Eteri Borchashvili, 86, Jokolo, Pankisi Gorge

„All my life I’ve seen nothing but suffering… I was six when my mother died. I remember myself running in our land plot, yelling “mom’s dead”. At 7, I went to school. I didn’t have any clothes to wear. They cut up my mothers clothes, redid them and put them on me. I didn’t want to wear my mother’s clothes and I cried my eyes out. I couldn’t even dream about having a coat or a jacket. Still, I was gifted, I was very talented and studied well. I received excellent marks. On the 1st of May, the celebration day, they would put me on the wall as an honorary pupil. It was a difficult life for a schoolgirl, we did not have electricity and I had to study under the light of the fireplace. I wouldn’t go to school if I was not properly prepared for the lesson. I was gifted but I did not have proper care to finish school. My father took me away when I was in my fifth year at school. I was taken to Khevsureti were we stayed for 9 years. My father and brothers were shepherds there and they took me with them to take care of me. You see, I was still a child. My duty was just to look after the house, as I could not cook. Then one of my brothers was lost in the war, during the war his wife and one-year-old daughter passed away too. They left behind a two-year-old boy. I was ten when I started taking care of my two-year-old nephew. I raised him until I was nineteen and when I got married he joined the army.

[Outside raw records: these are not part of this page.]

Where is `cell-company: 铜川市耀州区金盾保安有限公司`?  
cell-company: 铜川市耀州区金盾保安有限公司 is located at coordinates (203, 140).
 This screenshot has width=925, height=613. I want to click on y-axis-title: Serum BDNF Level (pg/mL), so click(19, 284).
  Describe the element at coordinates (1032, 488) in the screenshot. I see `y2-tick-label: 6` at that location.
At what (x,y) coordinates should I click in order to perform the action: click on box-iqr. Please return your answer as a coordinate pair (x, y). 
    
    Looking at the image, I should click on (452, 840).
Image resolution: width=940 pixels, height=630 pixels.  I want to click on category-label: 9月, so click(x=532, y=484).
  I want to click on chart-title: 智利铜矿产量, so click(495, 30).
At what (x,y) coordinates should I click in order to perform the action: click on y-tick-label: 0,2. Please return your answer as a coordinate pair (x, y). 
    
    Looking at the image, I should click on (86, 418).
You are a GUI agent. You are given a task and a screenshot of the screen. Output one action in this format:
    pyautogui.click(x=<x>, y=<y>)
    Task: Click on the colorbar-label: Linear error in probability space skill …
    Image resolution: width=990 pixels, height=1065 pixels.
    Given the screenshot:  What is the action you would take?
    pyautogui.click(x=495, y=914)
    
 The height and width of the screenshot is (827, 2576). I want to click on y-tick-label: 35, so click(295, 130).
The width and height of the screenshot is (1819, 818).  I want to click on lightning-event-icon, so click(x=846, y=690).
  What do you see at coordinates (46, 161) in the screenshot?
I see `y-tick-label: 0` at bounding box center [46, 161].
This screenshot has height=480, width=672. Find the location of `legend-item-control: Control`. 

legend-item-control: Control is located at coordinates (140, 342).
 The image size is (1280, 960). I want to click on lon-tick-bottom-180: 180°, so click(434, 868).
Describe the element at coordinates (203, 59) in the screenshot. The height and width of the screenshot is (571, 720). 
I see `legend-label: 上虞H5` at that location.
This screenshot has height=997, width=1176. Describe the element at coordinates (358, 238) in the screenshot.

I got married at the age of 19. I loved another boy but my relatives chose my husband because he was the only child in the family, and they promised me to help too. So they got me married. I had seven children, two of them died… Now they are away, leading their own lives. There is nobody for me, only god. I loved my children so much that I would lay them at my feet and head to sleep. My mother-in-law helped me very much. I was very lucky with her. She was a vicious women, men were afraid of her, but I am very patient, and I never let her words and temper affect me. I was used to hard life, there was nothing I could not endure.

My love was so great, when my kids went to school, I would sit them down in the evening, I would not let them eat or sleep. I swear they remember even now. “I can’t forget how you smacked us upside the head”, they will tell me. I did not let them alone, until they’d shown me what they’d prepared for the school. I wanted my children and grandchildren to get education. I have a grandchild now, a fourth year student. I love this grandchild so much for being talented and hardworking. Another grandchild of mine sent a photo with a diploma in one hand and a medal in the other. He’d won the first place in football. I was so happy, so happy. The grandchild – the one which is a student – sometimes asks me “Granny why are you so happy to see me?” How can I not be happy? My grandchild is a student! I wanted to learn, I wanted to learn so much.. But, sadly, I had neither time nor a mentor…

I have not seen a single shred of happiness in my life. Although, I have to say, my husband was good, he had mild personality, and generally, he was a good man… He used to tell me “I’m not asking you to do anything, just do not answer back to my parents, please”. He was a good man, and I’m grateful to him. And this is what matters.”